Оформите как таблицу Markdown со столбцами «Номер» и «Текст» строки с первой до строки с "pos(532,327)" включительно. Пустые строки пропустите.

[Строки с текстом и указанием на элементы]
------------------------------

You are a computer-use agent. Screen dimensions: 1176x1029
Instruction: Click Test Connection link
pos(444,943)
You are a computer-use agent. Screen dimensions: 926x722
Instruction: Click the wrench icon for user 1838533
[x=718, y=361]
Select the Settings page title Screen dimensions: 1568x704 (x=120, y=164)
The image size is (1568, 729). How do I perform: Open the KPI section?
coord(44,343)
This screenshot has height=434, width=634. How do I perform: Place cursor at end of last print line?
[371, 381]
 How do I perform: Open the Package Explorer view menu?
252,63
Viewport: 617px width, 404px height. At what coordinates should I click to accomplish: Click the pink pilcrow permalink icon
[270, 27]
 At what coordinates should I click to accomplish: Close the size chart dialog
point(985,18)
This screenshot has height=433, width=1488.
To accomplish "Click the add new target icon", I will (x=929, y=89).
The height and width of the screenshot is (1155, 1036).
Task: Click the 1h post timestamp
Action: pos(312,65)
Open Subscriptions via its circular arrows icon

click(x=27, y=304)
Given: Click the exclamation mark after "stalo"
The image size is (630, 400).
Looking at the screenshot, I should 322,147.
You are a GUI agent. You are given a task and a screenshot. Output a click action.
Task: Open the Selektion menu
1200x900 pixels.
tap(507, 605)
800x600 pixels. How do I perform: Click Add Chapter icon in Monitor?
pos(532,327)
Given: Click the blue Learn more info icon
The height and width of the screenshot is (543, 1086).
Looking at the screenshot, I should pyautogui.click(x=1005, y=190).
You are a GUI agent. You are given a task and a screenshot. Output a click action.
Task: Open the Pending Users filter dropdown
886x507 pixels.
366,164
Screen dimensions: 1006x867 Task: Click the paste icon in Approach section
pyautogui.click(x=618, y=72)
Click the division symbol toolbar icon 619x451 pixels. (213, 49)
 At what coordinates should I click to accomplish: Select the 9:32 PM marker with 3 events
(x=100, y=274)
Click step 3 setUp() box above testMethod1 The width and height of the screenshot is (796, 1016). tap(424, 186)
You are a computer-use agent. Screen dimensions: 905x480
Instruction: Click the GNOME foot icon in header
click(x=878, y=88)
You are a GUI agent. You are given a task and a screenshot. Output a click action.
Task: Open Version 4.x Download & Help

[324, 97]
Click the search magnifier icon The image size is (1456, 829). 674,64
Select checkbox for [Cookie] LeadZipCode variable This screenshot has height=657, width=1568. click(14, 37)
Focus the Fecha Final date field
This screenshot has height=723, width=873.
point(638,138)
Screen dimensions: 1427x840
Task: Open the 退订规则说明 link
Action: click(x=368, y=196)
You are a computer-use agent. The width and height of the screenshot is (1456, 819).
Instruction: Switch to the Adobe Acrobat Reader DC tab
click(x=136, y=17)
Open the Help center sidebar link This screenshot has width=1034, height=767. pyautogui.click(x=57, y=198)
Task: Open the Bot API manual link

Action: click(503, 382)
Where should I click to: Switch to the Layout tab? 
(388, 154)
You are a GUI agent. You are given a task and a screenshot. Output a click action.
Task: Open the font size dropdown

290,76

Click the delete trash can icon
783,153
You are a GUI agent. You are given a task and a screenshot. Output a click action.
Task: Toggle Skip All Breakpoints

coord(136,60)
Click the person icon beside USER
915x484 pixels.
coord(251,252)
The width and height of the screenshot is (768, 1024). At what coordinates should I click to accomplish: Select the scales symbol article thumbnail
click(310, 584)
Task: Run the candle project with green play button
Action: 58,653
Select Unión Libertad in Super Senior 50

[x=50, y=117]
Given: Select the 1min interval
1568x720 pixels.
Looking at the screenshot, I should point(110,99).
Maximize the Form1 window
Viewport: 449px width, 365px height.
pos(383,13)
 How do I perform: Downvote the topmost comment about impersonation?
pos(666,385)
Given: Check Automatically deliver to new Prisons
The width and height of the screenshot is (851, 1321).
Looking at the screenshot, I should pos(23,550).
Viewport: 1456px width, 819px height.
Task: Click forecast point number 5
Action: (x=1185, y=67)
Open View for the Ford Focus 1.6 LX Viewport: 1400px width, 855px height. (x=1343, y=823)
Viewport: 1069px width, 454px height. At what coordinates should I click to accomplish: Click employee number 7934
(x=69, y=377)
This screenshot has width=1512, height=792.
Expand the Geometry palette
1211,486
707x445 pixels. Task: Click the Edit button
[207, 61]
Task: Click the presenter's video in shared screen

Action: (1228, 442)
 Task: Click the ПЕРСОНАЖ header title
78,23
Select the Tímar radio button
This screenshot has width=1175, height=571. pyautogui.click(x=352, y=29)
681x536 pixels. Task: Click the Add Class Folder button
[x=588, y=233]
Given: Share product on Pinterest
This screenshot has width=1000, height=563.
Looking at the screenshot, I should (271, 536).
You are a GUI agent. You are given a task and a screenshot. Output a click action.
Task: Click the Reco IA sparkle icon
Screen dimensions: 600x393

------------------------------

* **ПОЛНОЕ РЕШЕНИЕ**
| Номер | Текст |
|---|---|
| 1 | You are a computer-use agent. Screen dimensions: 1176x1029 |
| 2 | Instruction: Click Test Connection link |
| 3 | pos(444,943) |
| 4 | You are a computer-use agent. Screen dimensions: 926x722 |
| 5 | Instruction: Click the wrench icon for user 1838533 |
| 6 | [x=718, y=361] |
| 7 | Select the Settings page title Screen dimensions: 1568x704 (x=120, y=164) |
| 8 | The image size is (1568, 729). How do I perform: Open the KPI section? |
| 9 | coord(44,343) |
| 10 | This screenshot has height=434, width=634. How do I perform: Place cursor at end of last print line? |
| 11 | [371, 381] |
| 12 |  How do I perform: Open the Package Explorer view menu? |
| 13 | 252,63 |
| 14 | Viewport: 617px width, 404px height. At what coordinates should I click to accomplish: Click the pink pilcrow permalink icon |
| 15 | [270, 27] |
| 16 |  At what coordinates should I click to accomplish: Close the size chart dialog |
| 17 | point(985,18) |
| 18 | This screenshot has height=433, width=1488. |
| 19 | To accomplish "Click the add new target icon", I will (x=929, y=89). |
| 20 | The height and width of the screenshot is (1155, 1036). |
| 21 | Task: Click the 1h post timestamp |
| 22 | Action: pos(312,65) |
| 23 | Open Subscriptions via its circular arrows icon |
| 24 | click(x=27, y=304) |
| 25 | Given: Click the exclamation mark after "stalo" |
| 26 | The image size is (630, 400). |
| 27 | Looking at the screenshot, I should 322,147. |
| 28 | You are a GUI agent. You are given a task and a screenshot. Output a click action. |
| 29 | Task: Open the Selektion menu |
| 30 | 1200x900 pixels. |
| 31 | tap(507, 605) |
| 32 | 800x600 pixels. How do I perform: Click Add Chapter icon in Monitor? |
| 33 | pos(532,327) |